» **Given task**: Reproduce the lines below verbatim, omitting the pictures.
· · · ·
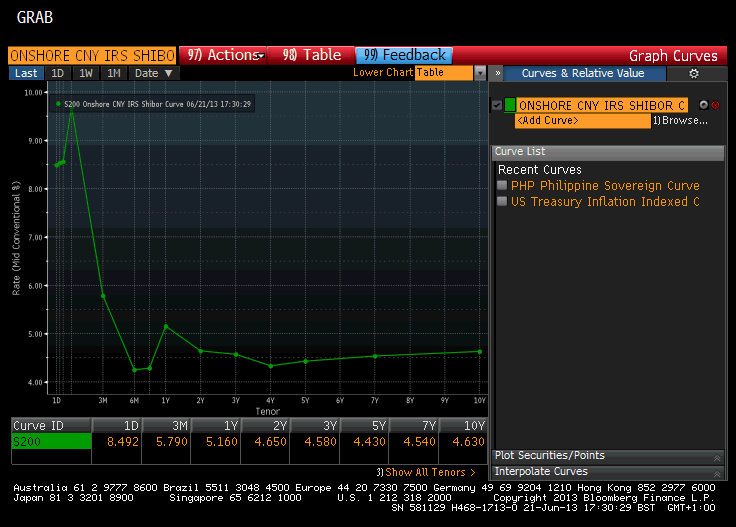This screenshot has height=527, width=736.
Task: Switch to the 1W period tab
Action: 86,73
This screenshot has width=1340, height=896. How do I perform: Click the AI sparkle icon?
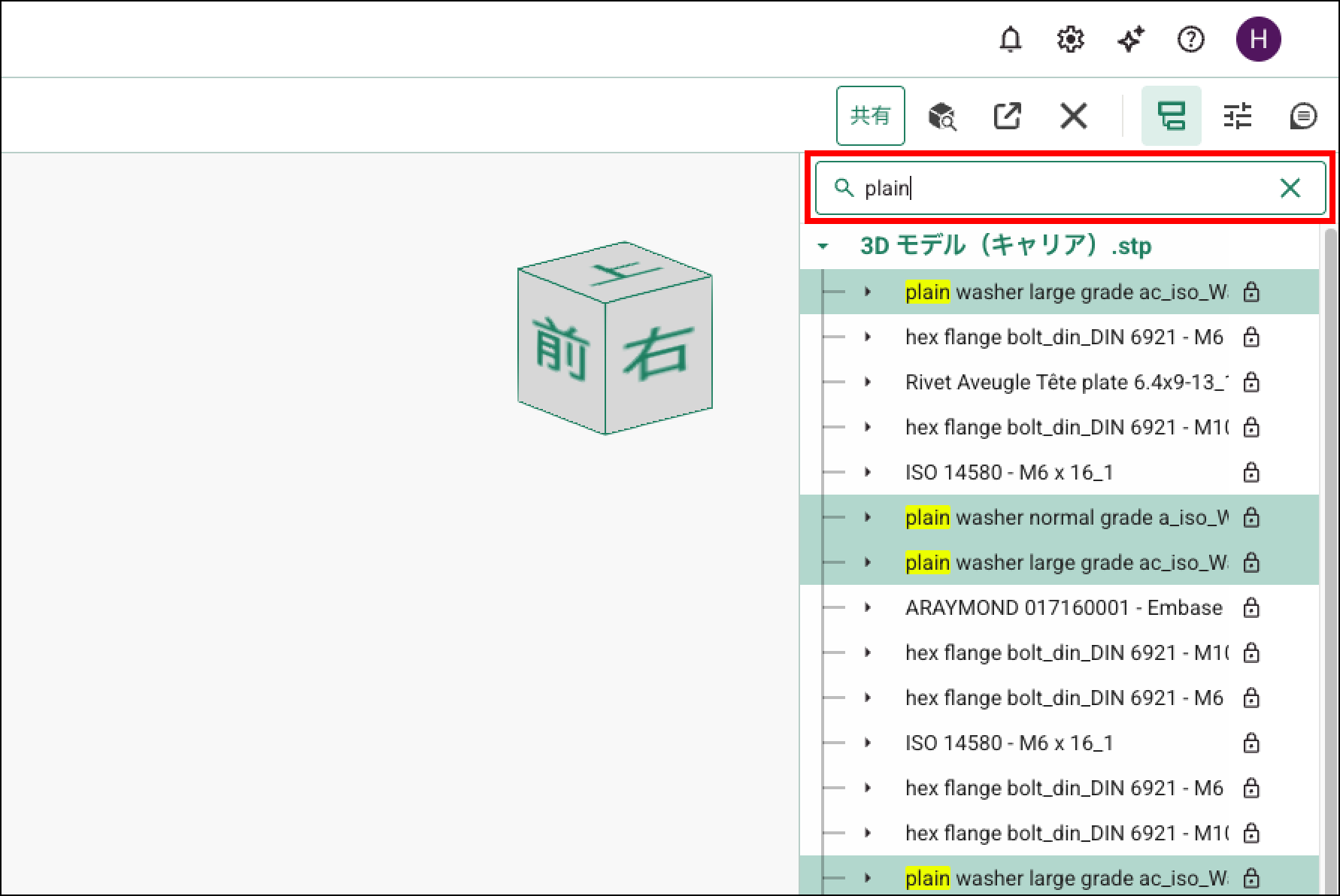pos(1130,39)
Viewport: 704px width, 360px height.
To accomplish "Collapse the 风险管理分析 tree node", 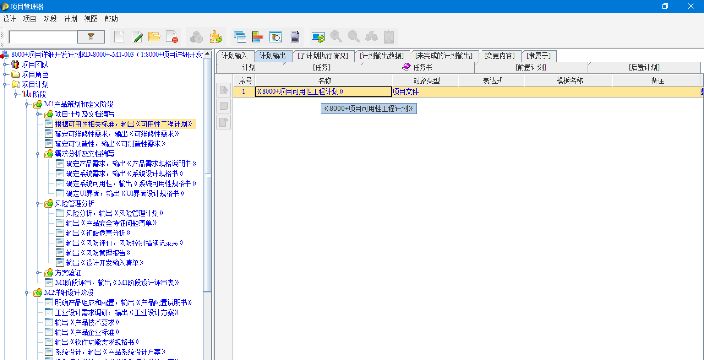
· · · ·
» **Written response**:
This screenshot has height=527, width=736.
Task: Switch to the 1W period tab
Action: 86,73
This screenshot has width=1340, height=896. How do I perform: Click the AI sparkle icon?
pos(1130,39)
Viewport: 704px width, 360px height.
To accomplish "Collapse the 风险管理分析 tree node", 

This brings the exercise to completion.